Text:

######

Written By Brian Hicks

Posted March 4, 2013

The excitement over the price of gold has been running rampant in recent years, exceeding the standards of many people who consider themselves experts in the field of investment. As of late, however, not all analysts and investors are optimistic about where gold is going. 

According to the Wall Street Journal, Goldman Sachs (NYSE: GS) mentioned in a memo to investors last week that their forecast of the price of gold in 2013 would be slashed from $1810/oz to $1600/oz. This comes after the firm had already predicted a lower turn for gold in the second half of the year, although it was not expected that the shift would happen this early on in 2013.

Perhaps as a result of the news, global gold exchange-traded funds plummeted last week, suffering from an outflow larger than has been seen since January 2011. Before this occurred, the price of the metal had risen above $1600 as a result of the continuation of the central banks’ bond-buying programs.

Up until recently, speculation over the price of gold had been just that: speculation. The slashing by Goldman Sachs, however, comes as a result of the fact that U.S. interest rates are increasing, coupled with the recent drop in the price of the metal. A decline in price has been affecting sales of the metal since October, although the price of gold has fallen sharply in just the past two weeks.

According to Reuters, the gradual increase in U.S. real rates has had one of the biggest effects on the price of gold. U.S. economic data has been performing better than expected as of late, reflecting a lower level of U.S. fiscal risks. 

These and perhaps other factors have all had a dramatic influence on the price of gold and where it is likely to go, confirming the predictions that many analysts have had for the second half of 2013.

In December, Goldman Sachs had predicted a turn in the bull cycle of gold, citing reasons such as those stated above. While expected to happen in the second half of 2013, price predictions for 2014 were also cut.

Originally sitting at $1750/oz, gold is now expected to fall to $1450/oz next year. Since gold prices have fallen nearly 5% in this year alone, it comes as no surprise why predictions such as these might be made.

######

Short exercise 1:
According to the gold price article, why did Goldman Sachs cut its 2013 gold forecast? Answer in one to three sentences.
Short exercise 2:
Please duplicate the gold price article from "According to Reuters, the" up to and including "U.S. fiscal risks.".
The records are separate material, apart from the gold price article.

Supplied records:
######

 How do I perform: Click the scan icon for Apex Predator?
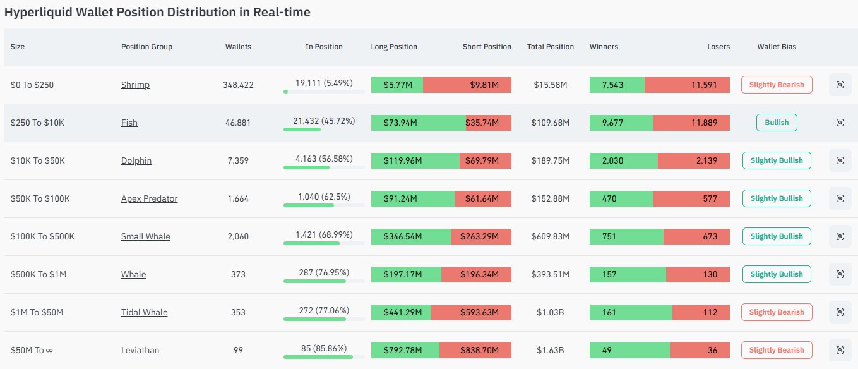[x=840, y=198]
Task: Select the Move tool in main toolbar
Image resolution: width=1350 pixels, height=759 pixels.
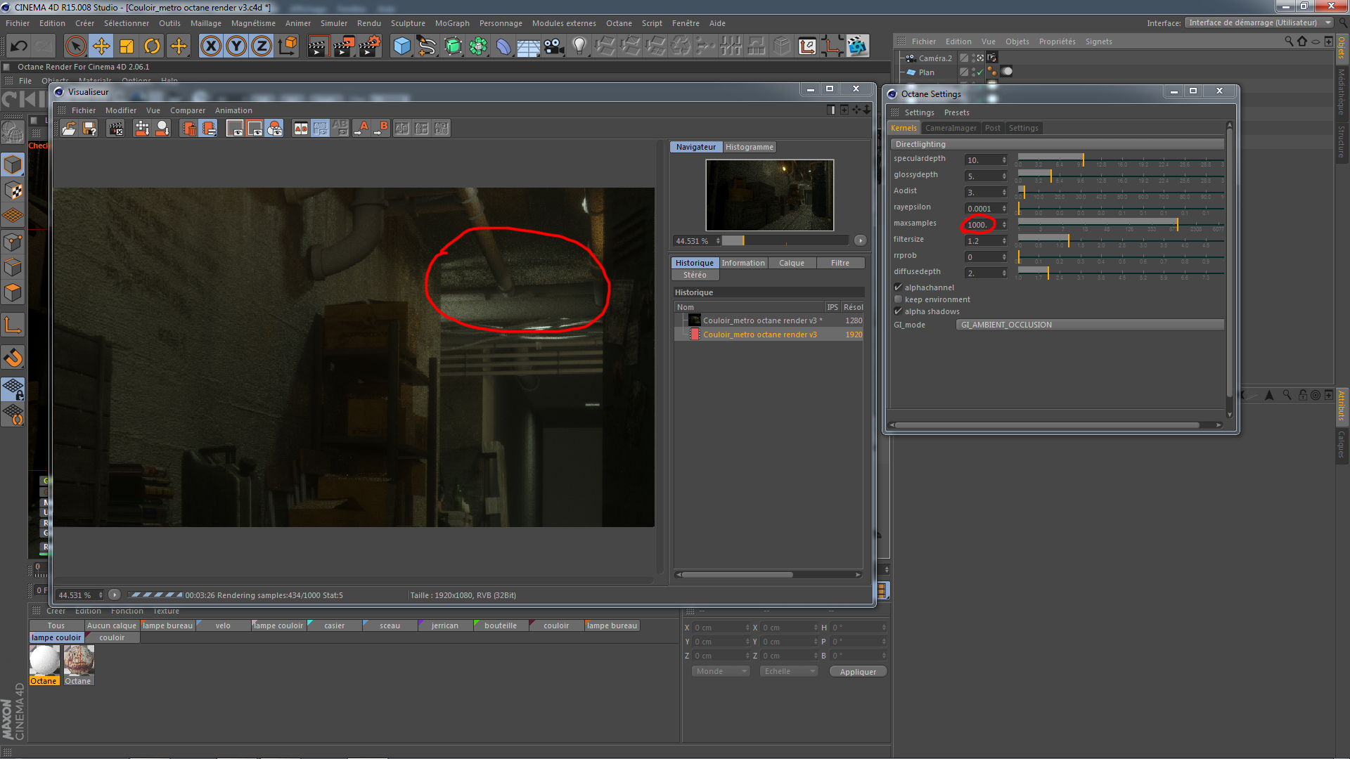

######

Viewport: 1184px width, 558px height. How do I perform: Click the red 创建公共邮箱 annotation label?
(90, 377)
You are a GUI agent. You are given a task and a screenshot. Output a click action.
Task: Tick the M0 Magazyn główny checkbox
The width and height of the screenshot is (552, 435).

######

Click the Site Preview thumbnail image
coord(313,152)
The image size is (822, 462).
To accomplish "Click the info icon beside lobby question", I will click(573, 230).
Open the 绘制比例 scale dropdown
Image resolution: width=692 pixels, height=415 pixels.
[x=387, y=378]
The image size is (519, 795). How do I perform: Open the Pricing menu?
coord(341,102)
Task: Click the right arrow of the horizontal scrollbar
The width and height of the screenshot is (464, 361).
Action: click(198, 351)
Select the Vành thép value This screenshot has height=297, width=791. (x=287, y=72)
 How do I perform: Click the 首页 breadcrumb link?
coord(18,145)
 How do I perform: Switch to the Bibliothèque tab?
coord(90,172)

######

Right answer 1:
Goldman Sachs cut the forecast because U.S. interest rates were rising and the price of gold had recently dropped.

Right answer 2:
According to Reuters, the gradual increase in U.S. real rates has had one of the biggest effects on the price of gold. U.S. economic data has been performing better than expected as of late, reflecting a lower level of U.S. fiscal risks.